Then in a while they grew sober and went on their ways, and the sun was westering behind them, and casting long shadows. And in a little while they were come out of the thick woods and were in a country of steep little valleys, grassy, besprinkled with trees and bushes, with hills of sandstone going up from them, which were often broken into cliffs rising sheer from the tree-beset bottoms: and they saw plenteous deer both great and small, and the wild things seemed to fear them but little. To Ralph it seemed an exceeding fair land, and he was as joyous as it was fair; but the Lady was pensive, and at last she said: "Thou deemest it fair, and so it is; yet is it the lonesomest of deserts. I deem indeed that it was once one of the fairest of lands, with castles and cots and homesteads all about, and fair people no few, busy with many matters amongst them. But now it is all passed away, and there is no token of a dwelling of man, save it might be that those mounds we see, as yonder, and yonder again, are tofts of house-walls long ago sunken into the earth of the valley. And now few even are the hunters or way-farers that wend through it."

Quoth Ralph: "Thou speakest as if there had been once histories and tales of this pleasant wilderness: tell me, has it anything to do with that land about the wide river which we went through, Roger and I, as we rode to the Castle of Abundance the other day? For he spoke of tales of deeds and mishaps concerning it." "Yea," she said, "so it is, and the little stream that runs yonder beneath those cliffs, is making its way towards that big river aforesaid, which is called the Swelling Flood. Now true it is also that there are many tales about of the wars and miseries that turned this land into a desert, and these may be true enough, and belike are true. But these said tales have become blended with the story of those aforesaid wars of the Land of the Tower; of which indeed this desert is verily a part, but was desert still in the days when I was Queen of the Land; so thou mayst well think that they who hold me to be the cause of all this loneliness (and belike Roger thought it was so) have scarce got hold of the very sooth of the matter."

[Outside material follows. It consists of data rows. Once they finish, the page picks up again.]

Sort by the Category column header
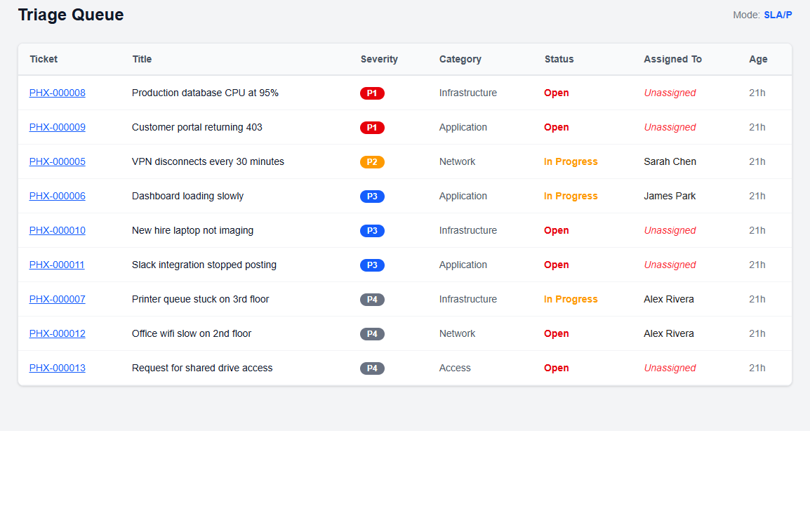Screen dimensions: 810x532 [460, 59]
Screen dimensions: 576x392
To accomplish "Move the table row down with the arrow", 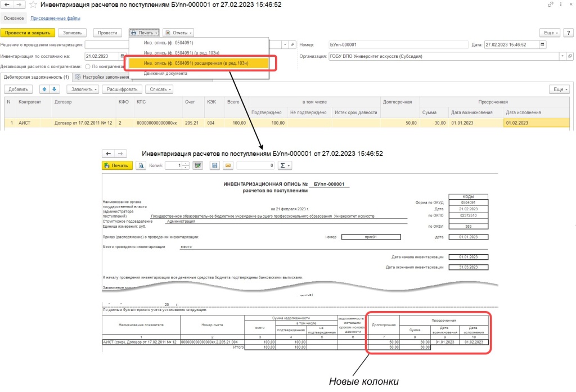I will tap(55, 89).
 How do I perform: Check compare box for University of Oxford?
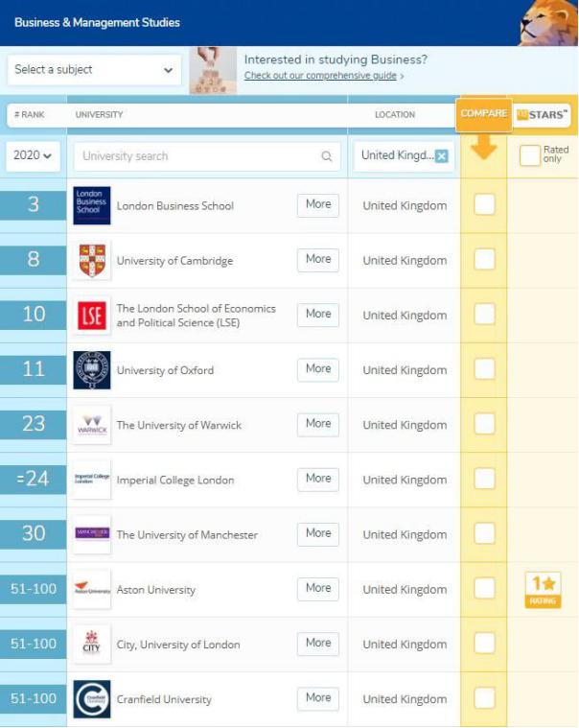click(x=485, y=369)
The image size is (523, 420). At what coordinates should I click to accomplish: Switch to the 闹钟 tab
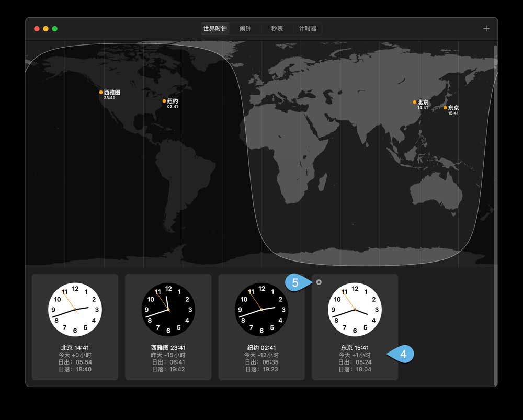coord(245,29)
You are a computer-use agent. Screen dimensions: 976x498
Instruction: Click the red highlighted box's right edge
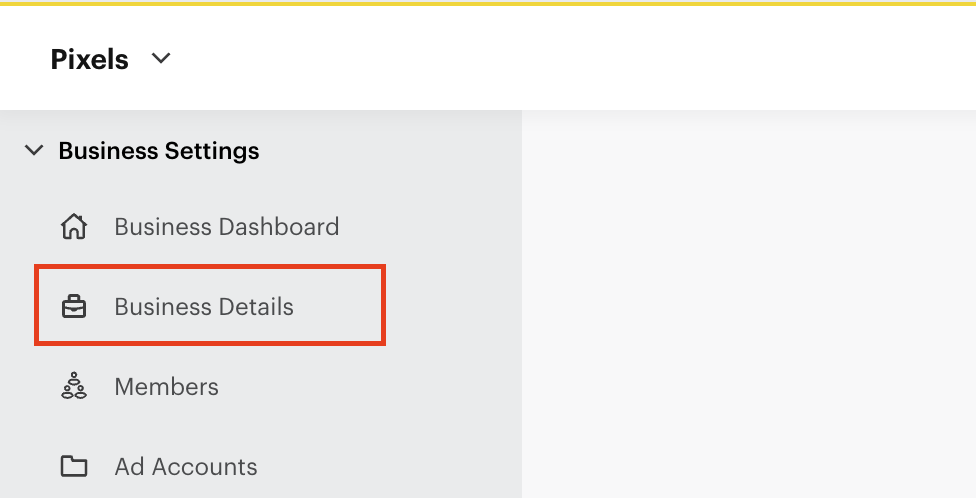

"Even so I deemed," said Ralph: "and to-morrow we shall cross the big river, thou and I. Is there a ferry or a ford there whereas we shall come, or how shall we win over it?"

She was growing merrier again now, and laughed at this and said: "O fair boy! the crossing will be to-morrow and not to-day; let to-morrow cross its own rivers; for surely to-day is fair enough, and fairer shall it be when thou hast been fed and art sitting by me in rest and peace till to-morrow morning. So now hasten yet a little more; and we will keep the said little stream in sight as well as we may for the bushes."

So they sped on, till Ralph said: "Will thy feet never tire, beloved?" "O child," she said, "thou hast heard my story, and mayst well deem that they have wrought many a harder day's work than this day's. And moreover they shall soon rest; for look! yonder is our house for this even, and till to-morrow's sun is high: the house for me and thee and none else with us." And therewith she pointed to a place where the stream ran in a chain of pools and stickles, and a sheer cliff rose up some fifty paces beyond it, but betwixt the stream and the cliff was a smooth table of greensward, with three fair thorn bushes thereon, and it went down at each end to the level of the river's lip by a green slope, but amidmost, the little green plain was some ten feet above the stream, and was broken by a little undercliff, which went down sheer into the water. And Ralph saw in the face of the high cliff the mouth of a cave, however deep it might be.

"Come," said the Lady, "tarry not, for I know that hunger hath hold of thee, and look, how low the sun is growing!" Then she caught him by the hand, and fell to running with him to the edge of the stream, where at the end of the further slope it ran wide and shallow before it entered into a deep pool overhung with boughs of alder and thorn. She stepped daintily over a row of big stones laid in the rippling shallow; and staying herself in mid-stream on the biggest of them, and gathering up her gown, looked up stream with a happy face, and then looked over her shoulder to Ralph and said: "The year has been good to me these seasons, so that when I stayed here on my way to the Castle of Abundance, I found but few stones washed away, and crossed wellnigh dry-shod, but this stone my feet are standing on now, I brought down from under the cliff, and set it amid-most, and I said that when I brought thee hither I would stay thereon and talk with thee while I stood above the freshness of the water, as I am doing now."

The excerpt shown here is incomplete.